This systematic review has the benefit of systematic and transparent preplanned methodology. Decisions and judgements were conducted by two authors independently of each other, hence, reducing the risk of bias in the conduct of the review. We conducted a wide literature search in several databases, but it is still possible that there exist relevant studies that we did not identify, both in other databases and in other languages. As always with systematic reviews, there is the possibility that relevant studies may have been published after our search was conducted. Our deviation from the protocol to include a large study even though it included some children may be interpreted as a limitation. However, we would argue that the inclusion of extra patients (1876 patients added to the 884 patients from the other seven studies), where the large majority was adults adds greatly to the available information regarding side effects/adverse events.

Two of the studies were conducted in Iraq and in Vietnam, respectively, where a number of patients were injured in mine accidents. These studies were the largest studies and included 1909 patients. It is reasonable to assume that the results from studies conducted in war zones are not directly applicable in civilian settings since the victims tend to be men, relatively young and previously healthy and are not representative of trauma victims in general. The study from Iraq did not report on any of our predefined outcomes.

Clinical implications

Ketamine administered in analgesic doses (0.1–0.2 mg/kg) intravenously appears to be at least as effective as opioids administered alone considering pain reduction. In the study from Iraq, an initial dose of ketamine (0.2 mg/kg) was given in all cases of penetrating trauma and burns, but patients with TBI or blunt injury received only pentazocine.¹⁹ The patients in the study conducted by Tran et al received 0.2–0.3 mg/kg intravenous of ketamine.²⁶ Four^22–25 of the other five studies included studies administered ketamine in 0.2–0.3 mg/kg intravenous doses, while in the last intravenous study,²⁰ the patients received 10–20 mg intravenous. of ketamine.

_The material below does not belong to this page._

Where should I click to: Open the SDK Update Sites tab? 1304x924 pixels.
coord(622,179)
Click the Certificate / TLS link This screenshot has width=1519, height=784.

In the study where ketamine was administered intranasally, the patients received an average of 0.75 mg/kg of ketamine.²¹ Hence, the patients in all studies received appropriate analgesic doses of ketamine.

Adverse events

In general, very few adverse events were reported in the included studies. Most of the events were related to nausea and vomiting. Agitation was more common in the ketamine group in the study performed by Tran et al.²⁶ Bronsky et al reported that two patients experienced respiratory compromise and two suffered haemodynamic instability.²⁵ All four patients were in the fentanyl group.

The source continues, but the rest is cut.